Prerequisite(s): EW 1013

#### Chemistry (4 Credits)

- General Chemistry for Engineers CM-UY 1004
- This is a one-semester introductory course in general chemistry. It covers chemical equations, stoichiometry, thermodynamics, gases, atomic and molecular structure, periodic table, chemical bonding, states of matter, chemical equilibrium, organic, inorganic and polymeric materials and electrochemistry.

Corequisite: EX-UY 1

#### Humanities/Social Science Electives (16 Credits)

#### Free Electives with Adviser's Approval (26 Credits)

These can be courses offered by any department, provided they do not duplicate material studied in other courses and that you meet the prerequisites for the courses.

#### Minor Specialties (18 Credits)

These consist of at least 9 credits in a single area of study other than mathematics and beyond the required courses found below.
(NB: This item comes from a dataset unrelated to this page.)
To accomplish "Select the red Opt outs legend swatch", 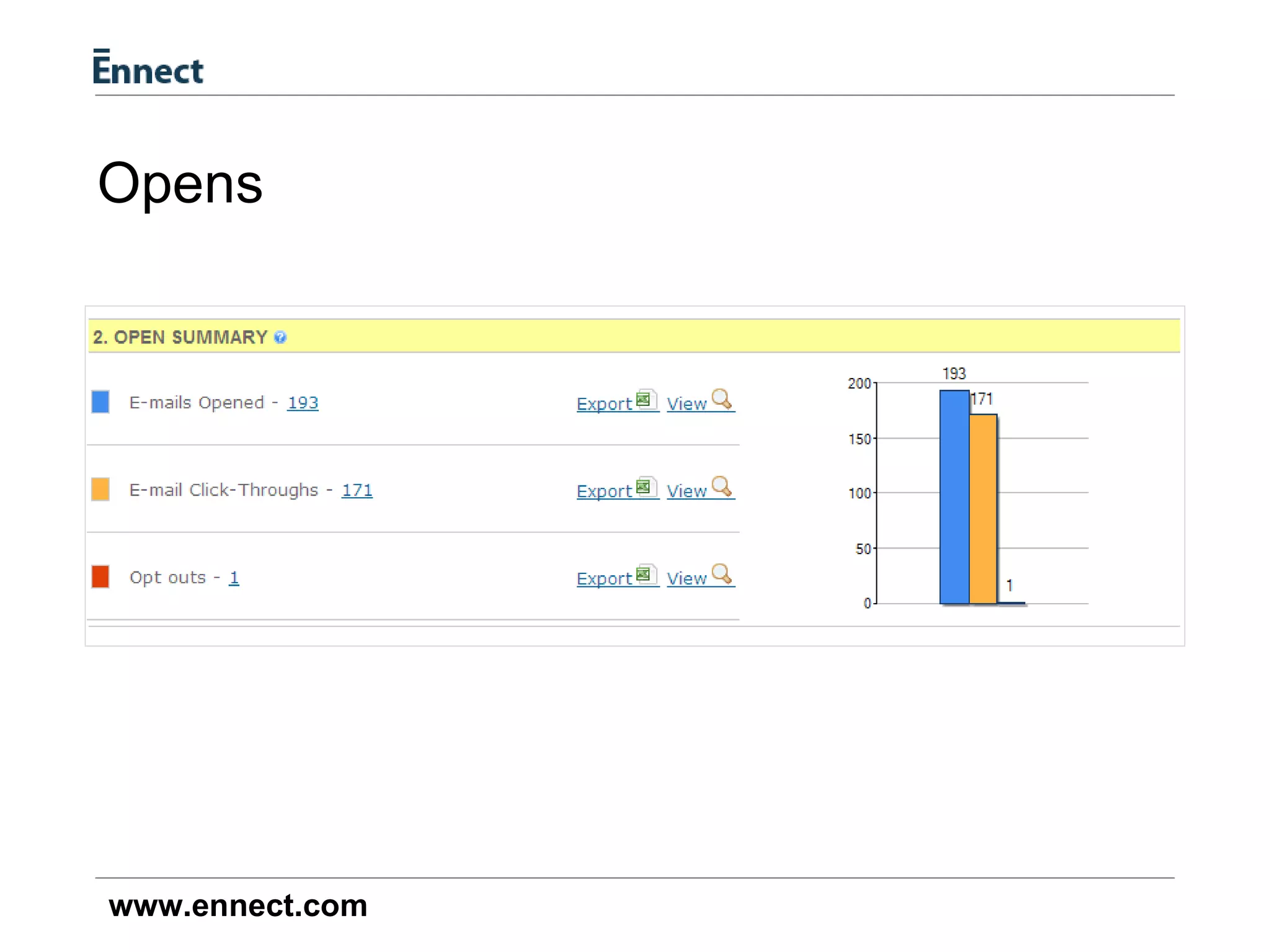I will [x=100, y=576].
The sequence must be well integrated and consistent to insure you gain knowledge in an area other than mathematics. When selecting electives, you should consult with the adviser of the department that interests you. This work is in addition to the courses you take under other categories of the programs. For instance, required courses in physics do not count toward a minor in physics.

The following are possible minor concentrations:

- Chemical Engineering
- Chemistry
- Computer Engineering
- Computer Science
- Electrical Engineering
- Management
- Mechanical Engineering
- Physics
- Transportation

### Minor in Mathematics

You may obtain a minor in mathematics by taking 15 credits of mathematics courses, 8 credits of which are in addition to the major department’s requirement in mathematics and must include 2 courses in Real Analysis. You must take at least 6 of those 8 credits while enrolled at the School of Engineering.

### Dual Major in Mathematics and Physics

You may also pursue a dual major in mathematics and physics. Advisers from both the mathematics and physics programs must approve specific course requirements for this 128-credit degree.